TO BE DONE -
Rewrite the lines below, substituting "Display size" for "Screen dimensions" and leaving everything else unchanged; leave the pictures out.

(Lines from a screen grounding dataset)
****

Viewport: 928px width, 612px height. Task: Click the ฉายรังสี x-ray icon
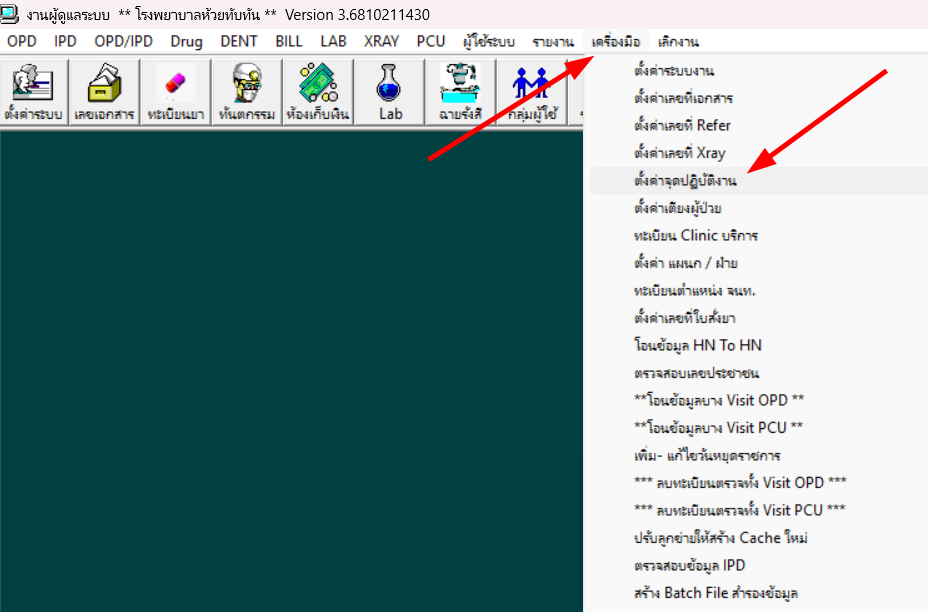(460, 91)
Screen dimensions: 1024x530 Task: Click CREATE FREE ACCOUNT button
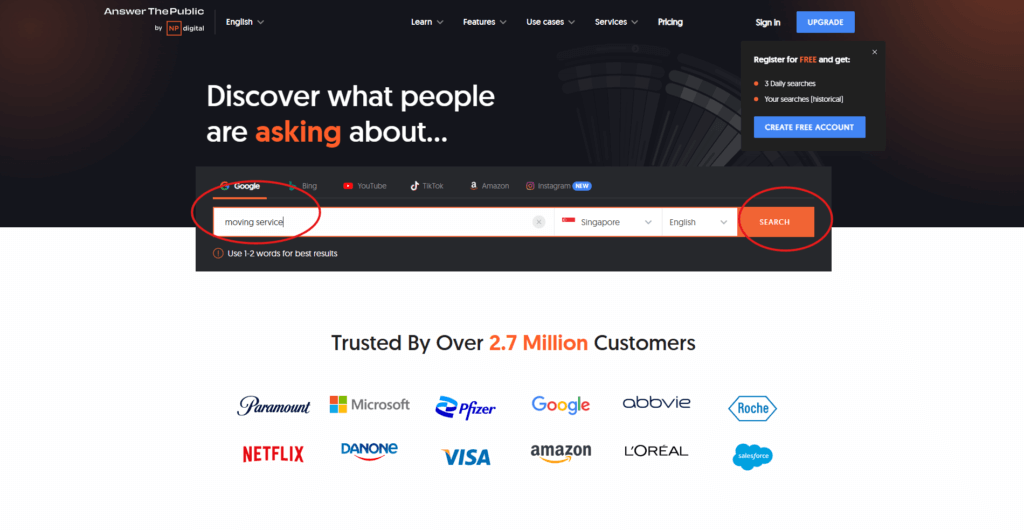coord(809,127)

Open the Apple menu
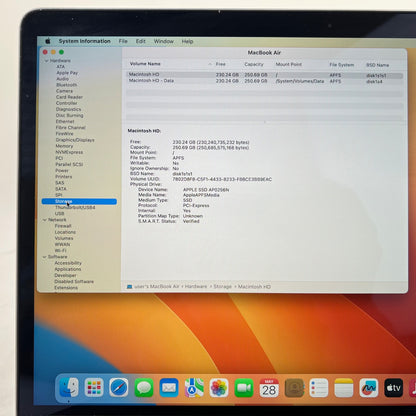tap(48, 41)
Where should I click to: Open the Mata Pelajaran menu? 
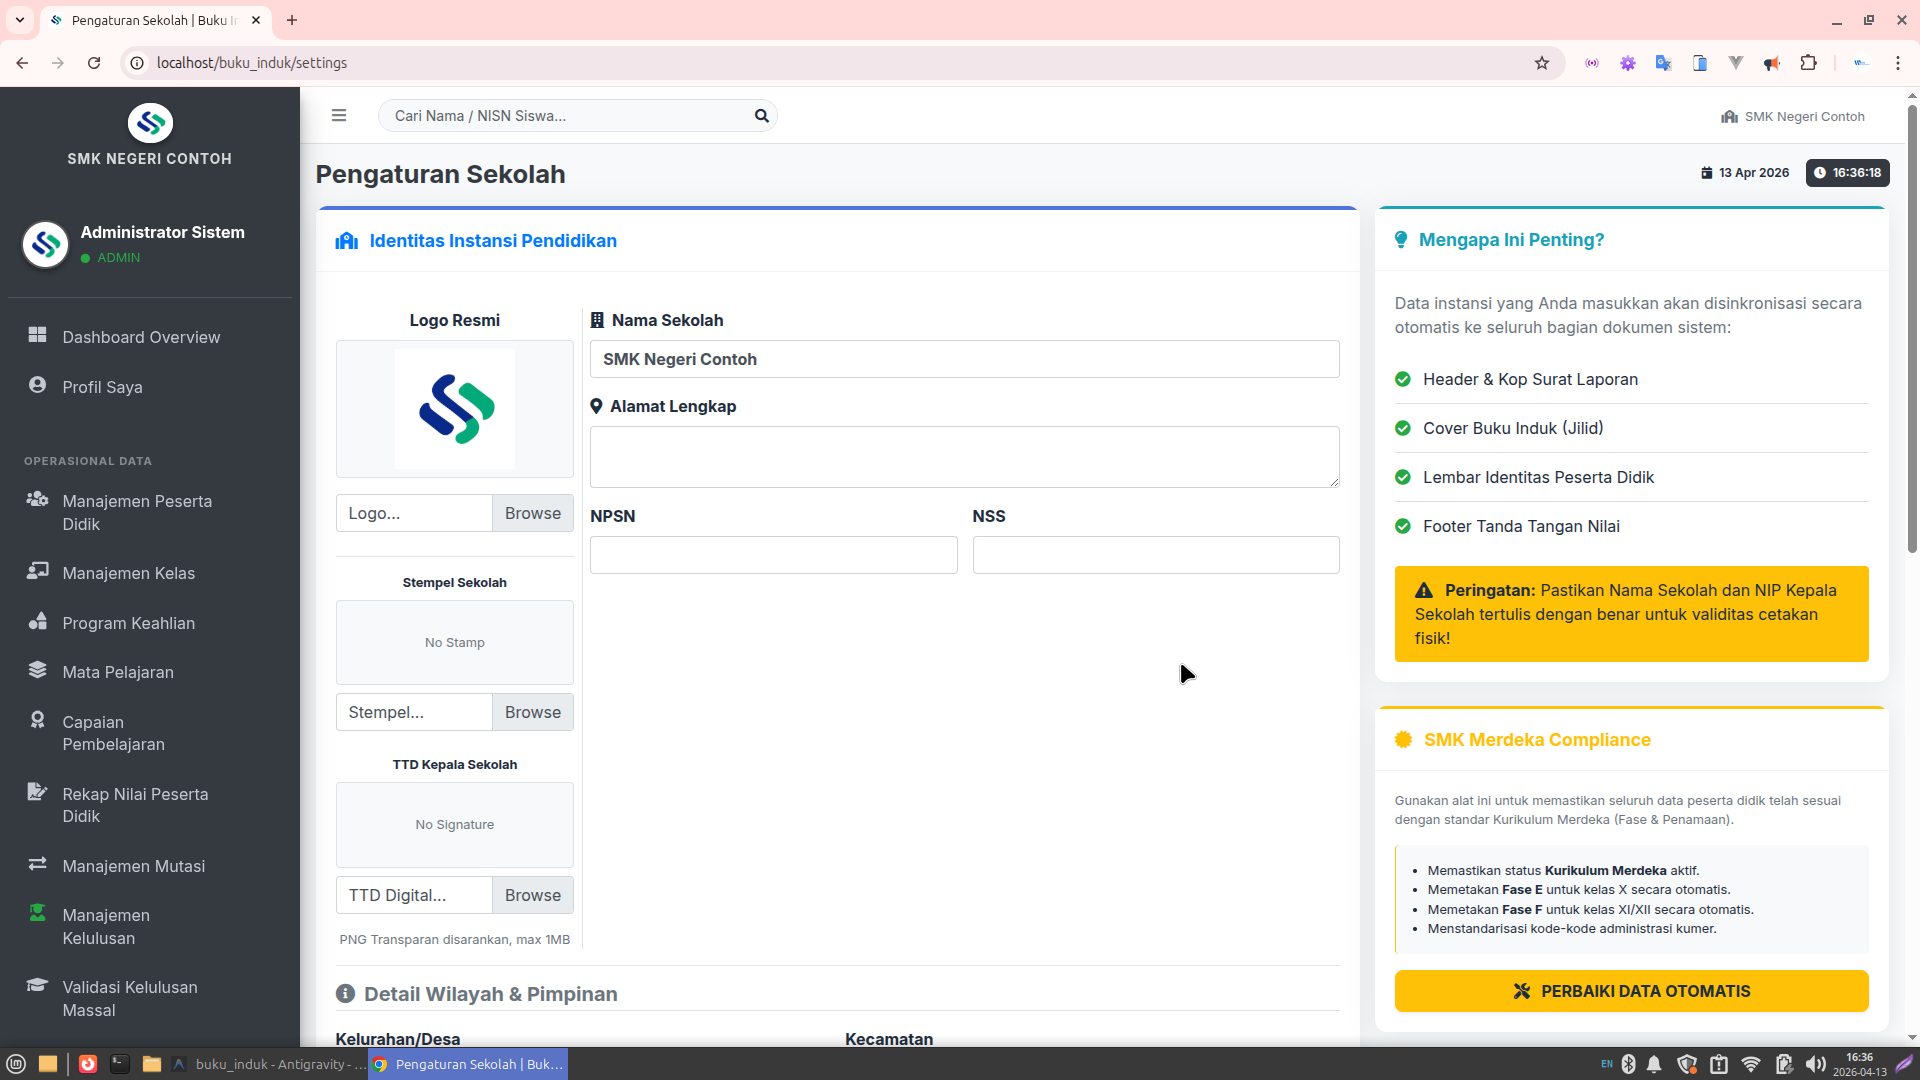[117, 672]
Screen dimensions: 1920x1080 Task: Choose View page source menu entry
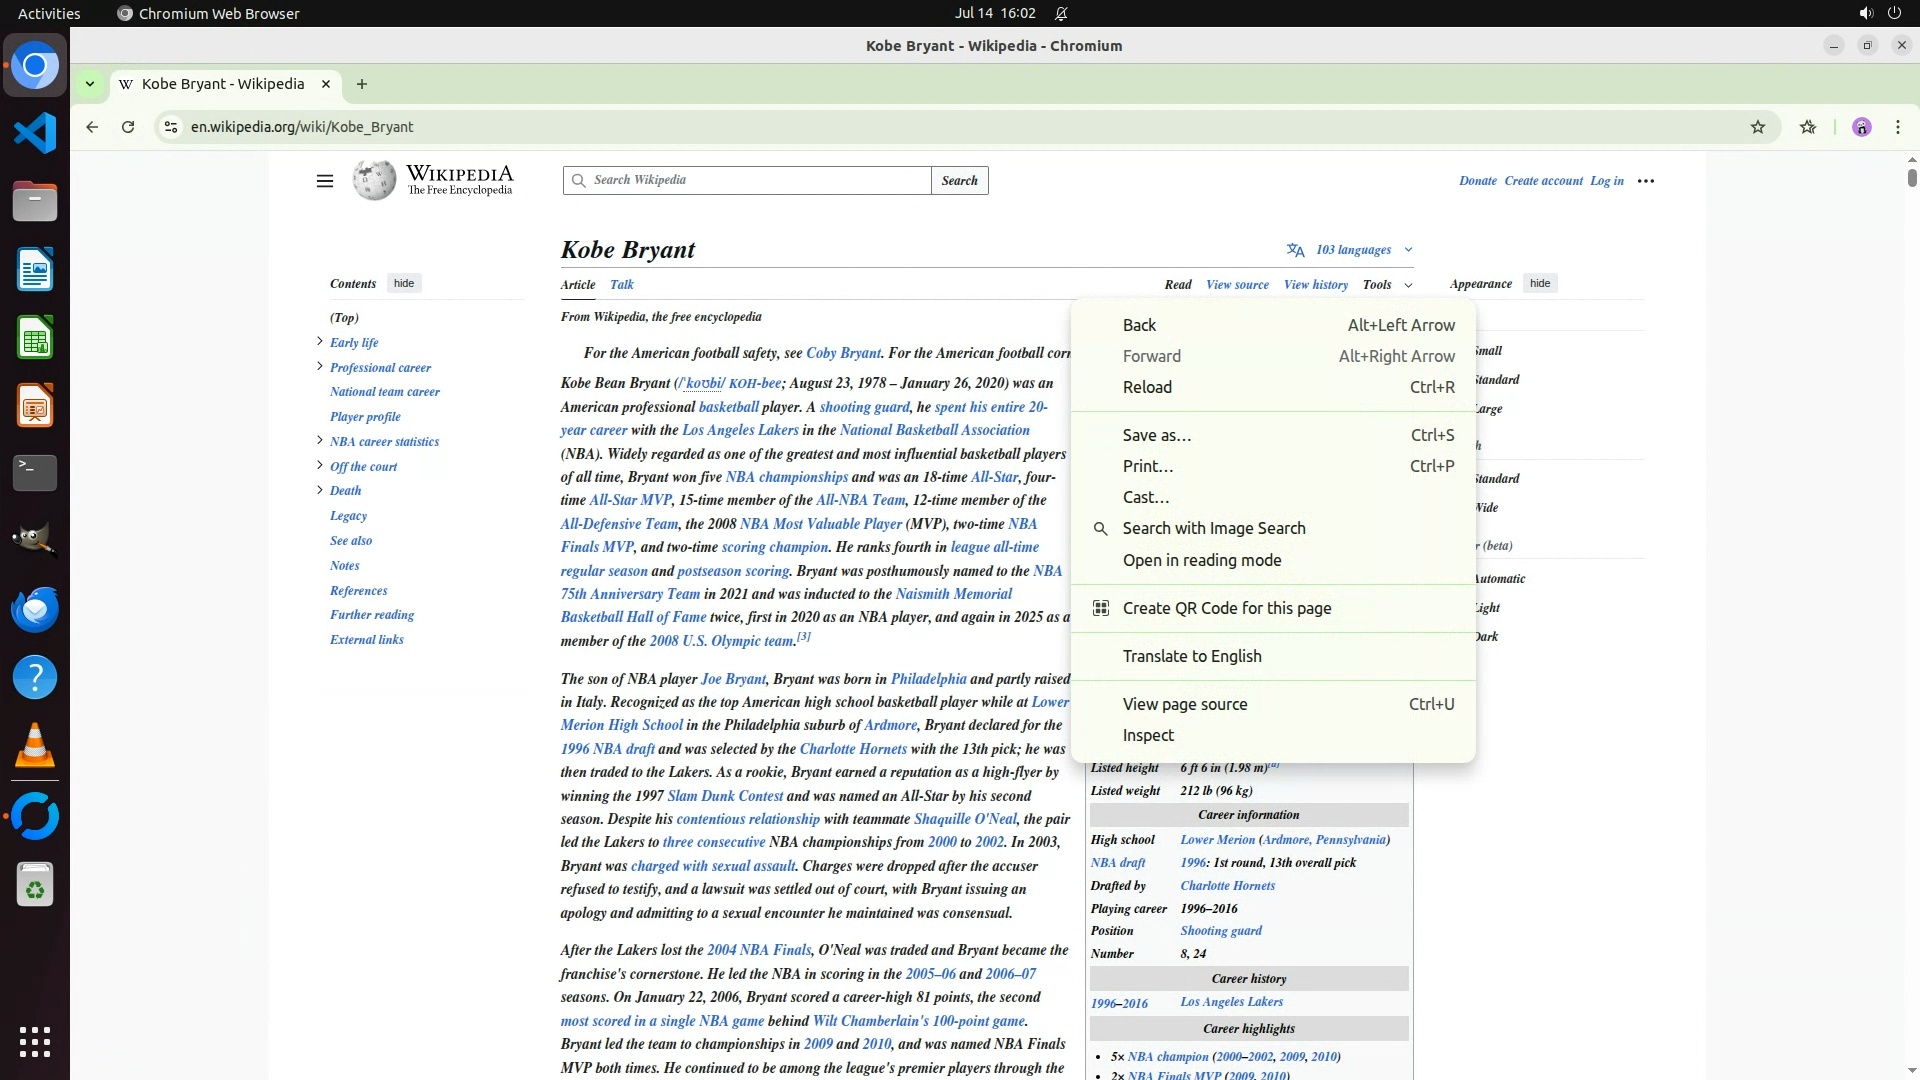point(1184,704)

****

IN RESPONSE -
Viewport: 928px width, 612px height. Task: Click the ฉายรังสี x-ray icon
(460, 91)
Display size: 1024x530 Task: Click CREATE FREE ACCOUNT button
coord(809,127)

Open the Apple menu
tap(48, 41)
Where should I click to: Open the Mata Pelajaran menu? 
[117, 672]
Display size: 1920x1080 Task: Choose View page source menu entry
point(1184,704)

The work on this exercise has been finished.